Судя по выражению лиц, для некоторых это погружение в музыку было блаженством, для других — мукой. Среди них был один, господин Розенталь… Да, старик Розенталь. Возможно, ты его помнишь. Он попал в больницу, когда ты еще здесь работал, и, боюсь, останется надолго, хотя не стану утверждать, что лечение принесет ему пользу. Все, что нам пока удалось сделать, — это избавить его от некоторых симптомов болезни и с помощью лекарств наладить ему сон, но что касается самих причин… В конце концов, у кого хватит смелости и самонадеянности пообещать «вылечить» человека, пережившего подобное? У меня — нет, признаюсь честно; и сейчас я готов расписаться в собственном бессилии. Во время приема я держусь невозмутимо, с отменным спокойствием (или, по крайней мере, пытаюсь это делать), особенно в те моменты, когда оживают некоторые из его мучительных и тяжелых воспоминаний, и каждый раз благодарю Небо за то, что врачам строго-настрого запрещено болтать лишнее и они не имеют права разглашать историю болезни пациента.
Итак, старик Розенталь сидел в противоположном углу зала на диванчике возле стены, почти лицом ко мне и тоже в стороне от остальных. Сначала я не заметил в нем ничего необычного. Ну, конечно, он слушал сосредоточенно, внимательно, это меня ничуть не удивило, ведь я знал о его увлечении музыкой. Надо сказать, по этой причине я чаще всего всматривался именно в его морщинистое лицо, но вовсе не глазами врача, а скорее пытаясь уловить некое суждение, угадать его мнение об игре пианиста, выяснить, действительно ли это исполнение, которое настолько меня поразило, заслуживает наивысшей оценки с точки зрения человека, разбирающегося в музыке, или оно не так уж совершенно. Однако, сколько я ни смотрел на него, мне ни разу не удалось проникнуть за броню суровой сосредоточенности, сковывавшей его лицо, которое превратилось в застывшую маску.
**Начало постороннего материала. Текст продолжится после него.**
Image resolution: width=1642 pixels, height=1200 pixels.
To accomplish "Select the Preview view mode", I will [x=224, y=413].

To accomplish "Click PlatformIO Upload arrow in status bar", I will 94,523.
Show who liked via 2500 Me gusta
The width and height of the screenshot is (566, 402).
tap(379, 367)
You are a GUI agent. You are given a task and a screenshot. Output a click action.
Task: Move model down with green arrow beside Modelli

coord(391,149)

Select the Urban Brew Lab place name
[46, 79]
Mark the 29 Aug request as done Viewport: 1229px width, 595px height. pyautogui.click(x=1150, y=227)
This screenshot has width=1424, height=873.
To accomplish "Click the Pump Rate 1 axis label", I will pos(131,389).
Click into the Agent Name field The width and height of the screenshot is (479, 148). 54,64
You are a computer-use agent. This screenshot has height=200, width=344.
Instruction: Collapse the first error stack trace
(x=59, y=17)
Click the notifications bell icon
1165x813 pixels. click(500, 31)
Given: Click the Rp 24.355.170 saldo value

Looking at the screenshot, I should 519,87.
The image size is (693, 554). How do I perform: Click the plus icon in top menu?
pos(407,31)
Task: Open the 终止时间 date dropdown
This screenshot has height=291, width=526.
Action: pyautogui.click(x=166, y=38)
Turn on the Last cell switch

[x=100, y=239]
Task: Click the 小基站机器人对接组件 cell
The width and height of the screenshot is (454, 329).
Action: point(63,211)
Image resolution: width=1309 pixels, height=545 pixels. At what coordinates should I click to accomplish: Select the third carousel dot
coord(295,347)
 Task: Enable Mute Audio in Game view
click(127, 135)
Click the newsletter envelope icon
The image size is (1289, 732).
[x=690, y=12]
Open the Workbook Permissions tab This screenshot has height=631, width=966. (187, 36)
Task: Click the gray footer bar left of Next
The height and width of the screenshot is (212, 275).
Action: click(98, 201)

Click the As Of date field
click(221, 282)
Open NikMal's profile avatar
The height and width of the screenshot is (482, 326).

Вечерело, зал постепенно погружался во мрак, пианист продолжал играть, купаясь в блеске лучей заходящего солнца, которые падали на сцену, словно огни прожекторов на театральную рампу. Лились звуки неторопливого адажио, похожего на ласковую колыбельную, полного кроткой нежности, и я вдруг почувствовал, как у меня сжалось сердце. Как раз в тот момент я снова посмотрел на Розенталя: по складкам его суровой маски текли слезы. Это было лишь мгновенье, почти сразу старик опустил голову на грудь, точно хотел спрятаться от моего взгляда, который, наверное, почувствовал на себе. И я тут же отвел глаза в смущении, абсолютно невозможном для моей профессии.
Знаю, доктор, вам не понять, ведь до сих пор я почти ничего не рассказывал, и к тому же у вас, врачей, есть уже готовое, научное определение человеческой души, которое вполне сгодится, чтобы объяснить причины моей немногословности. По-моему, причина ее — инстинкт, он сродни инстинкту животных, заставляющему их таиться, припадать к земле, чтобы не угодить в лапы хищнику. Притвориться камнем, понимаете? Точнее, стать камнем, потому что если во мне и остались какие-то крупицы нежности, доверчивости, то обнажить их — значит причинить себе невыносимую, жуткую боль. Но, сказать по правде, причина, по которой я скрывал от вас именно это воспоминание, совсем иная: я все время боялся осквернить, опошлить его, превратить лишь в эпизод из истории моей болезни, дело в этом. Теперь же, после тех слез, мне кажется, я должен объясниться.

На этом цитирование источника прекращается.